This guide will help you prepare and submit your R model script (e.g. a .R file), output file (output.csv), and model documentation (a .pdf file).
Your R script should include two key components:
main(chars: data.frame, features: vector, daily_ret: data.frame) -> data.frameThis function loads packages, prepares data, trains the model, and calculates portfolio weights. It returns a data.frame with the required columns for the output file.
Function Signature:
main <- function(chars, features, daily_ret) {
"""
Main function to load packages, prepare data, train model, and calculate portfolio weights.
Args:
chars: data.frame: DataFrame containing characteristics data.
features: vector: Vector containing feature names.
daily_ret: data.frame: DataFrame containing daily returns data.
Returns:
data.frame: DataFrame with columns 'id', eom, and 'w'.
"""
}
Example Implementation:
""" Example helper function for ecdf. """
ecdf_transform <- function(data) {
if (length(data) == 0) return(numeric(0)) # no data
if (all(is.na(data))) return(rep(NA_real_, length(data))) # all NA
sorted <- sort(data, na.last = NA)
pct_ranks <- rank(sorted, ties.method = "min") / length(sorted)
# Map ranks back to original data
result <- rep(NA_real_, length(data))
non_na_indices <- which(!is.na(data))
result[non_na_indices] <- pct_ranks
return(result)
}
"""Example helper function applying an ECDF transformation grouped by 'eom'"""
prepare_data <- function(chars, features) {
eom <- "eom"
for(feature in features) {
is_zero <- chars[[feature]] == 0 # Preserve zeros
# Apply ECDF transformation grouped by 'eom'
chars[[feature]] <- ave(chars[[feature]], chars[[eom]], FUN = function(x) ecdf_transform(x))
chars[[feature]][is_zero] <- 0 # Restore zeros
# Impute missing values with 0.5
chars[[feature]][is.na(chars[[feature]])] <- 0.5
}
return(chars)
}
""" Example helper function to train an XGBoost model on the training data. """
fit_xgb <- function(train, features) {
library(xgboost)
# Prepare the training matrix for xgboost
dtrain <- xgb.DMatrix(data = as.matrix(train[, ..features]), label = train$ret_exc_lead1m)
params <- list(
booster = "gbtree",
eta = 0.1,
max_depth = 3,
subsample = 0.5,
colsample_bytree = 0.5,
objective = "reg:squarederror",
verbosity = 0
)
model <- xgb.train(params = params, data = dtrain, nrounds = 100)
return(model)
}
""" Main function to to load packages, prepare data, train model, and calculate portfolio weights. """
main <- function(chars, features, daily_ret) {
library(xgboost)
eom <- "eom"
features <- as.character(features$features)
# Prepare the data
chars <- prepare_data(chars, features)
# Split data into training and testing sets
train <- subset(chars, ctff_test == FALSE)
test <- subset(chars, ctff_test == TRUE)
# Fit model on training data
model <- fit_xgb(train, features)
# Predict on test data
dtest <- xgb.DMatrix(data = as.matrix(test[, ..features]))
test$pred <- predict(model, dtest)
# Compute ranking and adjust weights
test$rank <- ave(test$pred, test[[eom]], FUN = function(x) rank(-x, ties.method = "average"))

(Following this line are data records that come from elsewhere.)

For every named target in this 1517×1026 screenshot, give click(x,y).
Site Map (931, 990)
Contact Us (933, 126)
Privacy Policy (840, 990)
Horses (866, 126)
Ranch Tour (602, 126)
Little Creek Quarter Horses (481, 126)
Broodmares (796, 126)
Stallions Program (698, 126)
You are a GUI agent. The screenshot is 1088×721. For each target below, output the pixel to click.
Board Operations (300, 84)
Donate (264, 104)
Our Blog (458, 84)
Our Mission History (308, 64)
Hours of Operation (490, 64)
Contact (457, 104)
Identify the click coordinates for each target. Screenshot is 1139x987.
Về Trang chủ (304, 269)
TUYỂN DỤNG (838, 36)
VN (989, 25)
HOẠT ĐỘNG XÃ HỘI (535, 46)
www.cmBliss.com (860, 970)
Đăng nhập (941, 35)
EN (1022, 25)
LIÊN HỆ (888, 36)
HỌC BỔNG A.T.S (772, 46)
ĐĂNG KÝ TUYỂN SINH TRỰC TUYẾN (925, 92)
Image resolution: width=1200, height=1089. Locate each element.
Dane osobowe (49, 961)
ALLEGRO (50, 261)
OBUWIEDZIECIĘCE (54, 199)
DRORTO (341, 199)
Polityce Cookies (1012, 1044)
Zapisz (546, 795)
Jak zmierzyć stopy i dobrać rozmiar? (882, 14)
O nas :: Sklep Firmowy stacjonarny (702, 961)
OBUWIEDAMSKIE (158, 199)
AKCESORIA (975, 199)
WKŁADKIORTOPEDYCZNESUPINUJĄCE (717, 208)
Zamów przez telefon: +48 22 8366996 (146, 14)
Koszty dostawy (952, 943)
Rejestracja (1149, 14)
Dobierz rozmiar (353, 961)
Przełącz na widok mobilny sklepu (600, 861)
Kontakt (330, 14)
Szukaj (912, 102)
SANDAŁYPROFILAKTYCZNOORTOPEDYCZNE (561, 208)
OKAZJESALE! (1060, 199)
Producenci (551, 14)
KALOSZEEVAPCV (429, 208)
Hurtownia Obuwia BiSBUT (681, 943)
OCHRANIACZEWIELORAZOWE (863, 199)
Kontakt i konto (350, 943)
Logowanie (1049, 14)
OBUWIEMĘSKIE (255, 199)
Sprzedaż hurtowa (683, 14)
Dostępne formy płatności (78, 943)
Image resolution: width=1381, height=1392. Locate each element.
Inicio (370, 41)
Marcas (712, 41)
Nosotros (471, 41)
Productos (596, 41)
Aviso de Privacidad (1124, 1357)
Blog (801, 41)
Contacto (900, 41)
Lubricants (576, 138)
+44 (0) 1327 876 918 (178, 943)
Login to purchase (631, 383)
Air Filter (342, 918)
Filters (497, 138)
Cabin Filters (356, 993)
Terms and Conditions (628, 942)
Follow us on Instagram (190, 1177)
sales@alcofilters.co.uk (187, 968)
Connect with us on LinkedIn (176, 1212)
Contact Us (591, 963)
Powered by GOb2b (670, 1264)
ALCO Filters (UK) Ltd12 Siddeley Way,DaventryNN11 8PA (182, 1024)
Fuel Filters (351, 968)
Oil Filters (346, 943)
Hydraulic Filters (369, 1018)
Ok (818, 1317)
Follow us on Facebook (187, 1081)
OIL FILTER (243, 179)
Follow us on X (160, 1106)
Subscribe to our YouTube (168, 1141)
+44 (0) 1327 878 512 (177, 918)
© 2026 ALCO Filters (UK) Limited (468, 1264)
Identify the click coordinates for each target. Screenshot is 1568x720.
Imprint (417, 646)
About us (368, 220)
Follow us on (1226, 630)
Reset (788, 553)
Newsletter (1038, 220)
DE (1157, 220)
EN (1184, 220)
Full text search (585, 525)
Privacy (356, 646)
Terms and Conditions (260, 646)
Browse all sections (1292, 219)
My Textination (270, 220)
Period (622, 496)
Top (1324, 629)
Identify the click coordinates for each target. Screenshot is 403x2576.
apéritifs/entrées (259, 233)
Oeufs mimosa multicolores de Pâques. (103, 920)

test$rank <- ave(test$rank, test[[eom]], FUN = function(x) x - mean(x))
test$w <- ave(test$rank, test[[eom]], FUN = function(x) x / sum(abs(x)) * 2)
# Return the required columns
result <- data.frame(
id = test$id,
eom = test[[eom]],
w = test$w
)
return(result)
}
Make sure your script is executable as a standalone program by including the following code at the end of your script:
if (interactive()) {
data_list <- load_data()
features <- data_list$features
chars <- data_list$chars
daily_ret <- data_list$daily_ret
pf <- main(chars, features, daily_ret)
export_data(pf)
}
Your output file should be named output.csv and contain exactly three columns: id, eom, and w.
Example of output.csv:
id,eom,w
1,2024-07,0.123
2,2024-07,-0.456
3,2024-07,0.789
...
Your output model documentation file should be a PDF that contains details about your model, methodology, and assumptions.
Before you submit, ensure you have the following:
main function and executable code block.output.csv) containing exactly three columns: id, eom, and w.